Work task: Show only those lines of the entries where the string "badge" is found.

*** Begin section ***

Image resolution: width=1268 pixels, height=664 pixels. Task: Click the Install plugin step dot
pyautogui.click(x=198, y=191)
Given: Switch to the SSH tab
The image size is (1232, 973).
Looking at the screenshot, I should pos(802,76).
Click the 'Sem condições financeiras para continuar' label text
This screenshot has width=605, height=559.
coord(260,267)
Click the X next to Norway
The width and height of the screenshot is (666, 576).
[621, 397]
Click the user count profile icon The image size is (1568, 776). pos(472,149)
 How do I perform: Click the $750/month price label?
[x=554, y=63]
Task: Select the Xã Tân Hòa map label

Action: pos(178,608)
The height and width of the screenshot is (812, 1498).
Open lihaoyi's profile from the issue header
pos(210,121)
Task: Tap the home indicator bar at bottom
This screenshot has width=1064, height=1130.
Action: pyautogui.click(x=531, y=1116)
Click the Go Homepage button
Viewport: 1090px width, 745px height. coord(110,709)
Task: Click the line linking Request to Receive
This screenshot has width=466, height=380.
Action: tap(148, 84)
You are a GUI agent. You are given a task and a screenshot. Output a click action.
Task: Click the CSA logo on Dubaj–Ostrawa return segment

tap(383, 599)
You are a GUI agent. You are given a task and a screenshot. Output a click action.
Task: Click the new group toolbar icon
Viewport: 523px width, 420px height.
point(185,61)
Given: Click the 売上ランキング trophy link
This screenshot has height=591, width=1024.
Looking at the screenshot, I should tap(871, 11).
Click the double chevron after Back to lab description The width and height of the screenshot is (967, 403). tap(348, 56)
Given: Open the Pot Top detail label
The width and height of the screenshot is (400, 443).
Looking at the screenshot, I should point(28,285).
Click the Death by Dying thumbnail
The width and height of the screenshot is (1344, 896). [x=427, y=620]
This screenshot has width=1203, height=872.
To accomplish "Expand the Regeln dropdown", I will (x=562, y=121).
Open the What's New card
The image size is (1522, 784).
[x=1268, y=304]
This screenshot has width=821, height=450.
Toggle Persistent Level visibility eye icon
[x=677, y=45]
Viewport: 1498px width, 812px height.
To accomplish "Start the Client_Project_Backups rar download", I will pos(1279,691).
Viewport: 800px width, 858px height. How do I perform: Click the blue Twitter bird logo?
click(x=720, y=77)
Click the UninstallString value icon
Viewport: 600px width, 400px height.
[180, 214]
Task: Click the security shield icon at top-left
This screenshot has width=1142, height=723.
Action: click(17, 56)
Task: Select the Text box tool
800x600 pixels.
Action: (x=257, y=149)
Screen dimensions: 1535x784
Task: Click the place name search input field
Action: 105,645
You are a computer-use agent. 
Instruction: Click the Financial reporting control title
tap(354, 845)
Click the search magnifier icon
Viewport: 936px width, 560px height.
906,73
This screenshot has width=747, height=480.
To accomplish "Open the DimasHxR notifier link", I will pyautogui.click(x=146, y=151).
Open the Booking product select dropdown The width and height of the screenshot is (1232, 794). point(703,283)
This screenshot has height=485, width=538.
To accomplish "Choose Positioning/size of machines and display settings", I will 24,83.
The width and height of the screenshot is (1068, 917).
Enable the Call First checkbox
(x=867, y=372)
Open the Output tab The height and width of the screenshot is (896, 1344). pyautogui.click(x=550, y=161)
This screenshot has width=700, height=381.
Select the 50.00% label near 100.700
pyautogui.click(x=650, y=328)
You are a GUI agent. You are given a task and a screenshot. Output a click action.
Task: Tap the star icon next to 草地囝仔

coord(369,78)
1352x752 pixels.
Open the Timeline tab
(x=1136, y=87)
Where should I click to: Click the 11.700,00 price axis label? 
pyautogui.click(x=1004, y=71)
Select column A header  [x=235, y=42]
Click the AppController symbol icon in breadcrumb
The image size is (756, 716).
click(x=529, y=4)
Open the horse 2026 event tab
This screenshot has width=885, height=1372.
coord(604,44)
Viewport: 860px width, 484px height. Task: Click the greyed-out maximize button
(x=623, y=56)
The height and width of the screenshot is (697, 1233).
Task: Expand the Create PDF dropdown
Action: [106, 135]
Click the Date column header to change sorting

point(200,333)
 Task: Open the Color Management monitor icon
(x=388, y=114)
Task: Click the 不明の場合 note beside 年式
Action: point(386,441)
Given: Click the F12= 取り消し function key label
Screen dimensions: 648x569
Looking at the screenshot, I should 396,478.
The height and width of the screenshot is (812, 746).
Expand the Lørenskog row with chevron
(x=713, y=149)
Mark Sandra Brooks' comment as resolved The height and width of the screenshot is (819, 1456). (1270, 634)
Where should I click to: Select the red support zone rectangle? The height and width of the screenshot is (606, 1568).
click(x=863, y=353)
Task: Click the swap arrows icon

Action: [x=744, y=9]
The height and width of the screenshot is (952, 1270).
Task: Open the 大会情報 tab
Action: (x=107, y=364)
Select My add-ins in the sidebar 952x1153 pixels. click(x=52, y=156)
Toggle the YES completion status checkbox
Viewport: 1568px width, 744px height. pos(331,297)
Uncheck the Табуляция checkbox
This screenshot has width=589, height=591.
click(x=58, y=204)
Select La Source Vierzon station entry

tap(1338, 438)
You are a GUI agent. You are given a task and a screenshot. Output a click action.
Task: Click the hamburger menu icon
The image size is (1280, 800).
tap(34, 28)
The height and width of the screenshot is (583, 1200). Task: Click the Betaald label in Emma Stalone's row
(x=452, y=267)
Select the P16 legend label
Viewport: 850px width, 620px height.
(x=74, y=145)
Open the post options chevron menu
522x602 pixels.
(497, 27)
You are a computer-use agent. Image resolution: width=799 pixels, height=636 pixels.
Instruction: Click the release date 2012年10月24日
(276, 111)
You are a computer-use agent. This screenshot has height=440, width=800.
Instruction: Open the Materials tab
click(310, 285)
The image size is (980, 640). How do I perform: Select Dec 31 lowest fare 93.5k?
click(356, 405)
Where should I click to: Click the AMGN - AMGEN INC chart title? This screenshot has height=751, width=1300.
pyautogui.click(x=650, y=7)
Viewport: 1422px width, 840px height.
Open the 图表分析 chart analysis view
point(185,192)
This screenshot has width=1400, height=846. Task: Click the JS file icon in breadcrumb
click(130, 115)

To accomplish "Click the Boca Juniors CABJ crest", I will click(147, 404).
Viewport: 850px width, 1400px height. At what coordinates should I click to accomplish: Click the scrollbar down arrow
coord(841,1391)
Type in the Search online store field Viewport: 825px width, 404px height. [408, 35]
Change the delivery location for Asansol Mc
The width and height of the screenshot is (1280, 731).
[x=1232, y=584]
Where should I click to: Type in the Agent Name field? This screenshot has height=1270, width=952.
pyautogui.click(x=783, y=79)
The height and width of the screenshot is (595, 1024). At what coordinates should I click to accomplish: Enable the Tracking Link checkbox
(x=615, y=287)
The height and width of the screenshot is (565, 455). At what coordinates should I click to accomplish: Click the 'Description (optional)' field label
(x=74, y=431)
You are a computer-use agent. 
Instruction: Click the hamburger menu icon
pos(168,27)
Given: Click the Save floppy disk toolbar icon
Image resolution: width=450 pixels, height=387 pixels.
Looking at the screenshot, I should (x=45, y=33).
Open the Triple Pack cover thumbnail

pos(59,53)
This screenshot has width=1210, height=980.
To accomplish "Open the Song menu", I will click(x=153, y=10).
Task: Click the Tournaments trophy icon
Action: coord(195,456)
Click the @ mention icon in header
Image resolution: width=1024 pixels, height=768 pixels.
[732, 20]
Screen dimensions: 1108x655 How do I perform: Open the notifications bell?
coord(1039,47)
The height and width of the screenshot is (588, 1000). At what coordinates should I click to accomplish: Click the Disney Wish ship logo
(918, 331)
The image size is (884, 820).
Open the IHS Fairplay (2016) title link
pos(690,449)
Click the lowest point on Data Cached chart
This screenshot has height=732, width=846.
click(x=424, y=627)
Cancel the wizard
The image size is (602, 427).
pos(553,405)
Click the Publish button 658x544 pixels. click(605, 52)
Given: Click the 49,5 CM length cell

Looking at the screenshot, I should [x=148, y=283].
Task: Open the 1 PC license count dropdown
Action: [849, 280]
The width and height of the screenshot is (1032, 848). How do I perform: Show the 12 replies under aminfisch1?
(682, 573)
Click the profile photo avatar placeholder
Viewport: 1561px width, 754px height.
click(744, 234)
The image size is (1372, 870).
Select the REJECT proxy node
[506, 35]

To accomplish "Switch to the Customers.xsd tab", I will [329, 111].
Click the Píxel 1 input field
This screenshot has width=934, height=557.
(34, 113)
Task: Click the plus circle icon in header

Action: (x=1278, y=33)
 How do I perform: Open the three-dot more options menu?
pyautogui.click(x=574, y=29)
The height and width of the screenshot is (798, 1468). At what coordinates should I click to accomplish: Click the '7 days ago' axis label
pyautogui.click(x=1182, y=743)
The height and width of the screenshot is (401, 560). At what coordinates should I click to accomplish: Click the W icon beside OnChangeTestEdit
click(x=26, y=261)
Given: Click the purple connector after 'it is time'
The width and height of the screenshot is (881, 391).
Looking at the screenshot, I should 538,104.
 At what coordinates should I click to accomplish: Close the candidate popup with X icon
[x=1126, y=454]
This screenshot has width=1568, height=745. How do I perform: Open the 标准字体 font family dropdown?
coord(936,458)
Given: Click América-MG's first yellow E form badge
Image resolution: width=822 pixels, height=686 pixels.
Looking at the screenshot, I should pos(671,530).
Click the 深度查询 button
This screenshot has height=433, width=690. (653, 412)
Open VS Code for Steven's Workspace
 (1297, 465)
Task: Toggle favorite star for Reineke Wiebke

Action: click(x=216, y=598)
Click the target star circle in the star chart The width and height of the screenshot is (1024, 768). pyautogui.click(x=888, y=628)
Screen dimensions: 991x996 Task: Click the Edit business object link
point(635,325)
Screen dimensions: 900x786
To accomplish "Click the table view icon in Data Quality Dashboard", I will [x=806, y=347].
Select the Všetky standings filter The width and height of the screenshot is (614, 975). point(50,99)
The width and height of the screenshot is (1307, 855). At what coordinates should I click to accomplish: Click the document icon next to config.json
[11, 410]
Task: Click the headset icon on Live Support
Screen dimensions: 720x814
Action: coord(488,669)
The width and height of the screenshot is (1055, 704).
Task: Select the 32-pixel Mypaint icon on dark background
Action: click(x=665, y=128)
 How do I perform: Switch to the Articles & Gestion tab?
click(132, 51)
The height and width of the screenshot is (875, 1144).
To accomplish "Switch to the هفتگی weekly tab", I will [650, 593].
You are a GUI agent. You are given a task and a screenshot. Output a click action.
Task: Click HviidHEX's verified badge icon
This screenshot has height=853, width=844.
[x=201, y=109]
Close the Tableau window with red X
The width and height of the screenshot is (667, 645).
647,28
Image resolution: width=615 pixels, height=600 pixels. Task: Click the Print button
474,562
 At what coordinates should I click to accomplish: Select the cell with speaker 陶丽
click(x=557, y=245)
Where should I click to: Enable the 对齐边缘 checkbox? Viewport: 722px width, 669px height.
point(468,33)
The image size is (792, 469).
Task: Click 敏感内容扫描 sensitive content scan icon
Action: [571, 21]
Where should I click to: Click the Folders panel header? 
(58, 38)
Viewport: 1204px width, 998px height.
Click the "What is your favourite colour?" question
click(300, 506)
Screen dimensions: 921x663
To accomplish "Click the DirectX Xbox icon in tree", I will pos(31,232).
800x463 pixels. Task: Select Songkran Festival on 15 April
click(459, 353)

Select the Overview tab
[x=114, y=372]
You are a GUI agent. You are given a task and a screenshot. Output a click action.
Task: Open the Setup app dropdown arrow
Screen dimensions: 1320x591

*** End section ***

Task answer:
Given: Click América-MG's first yellow E form badge
Task: Click HviidHEX's verified badge icon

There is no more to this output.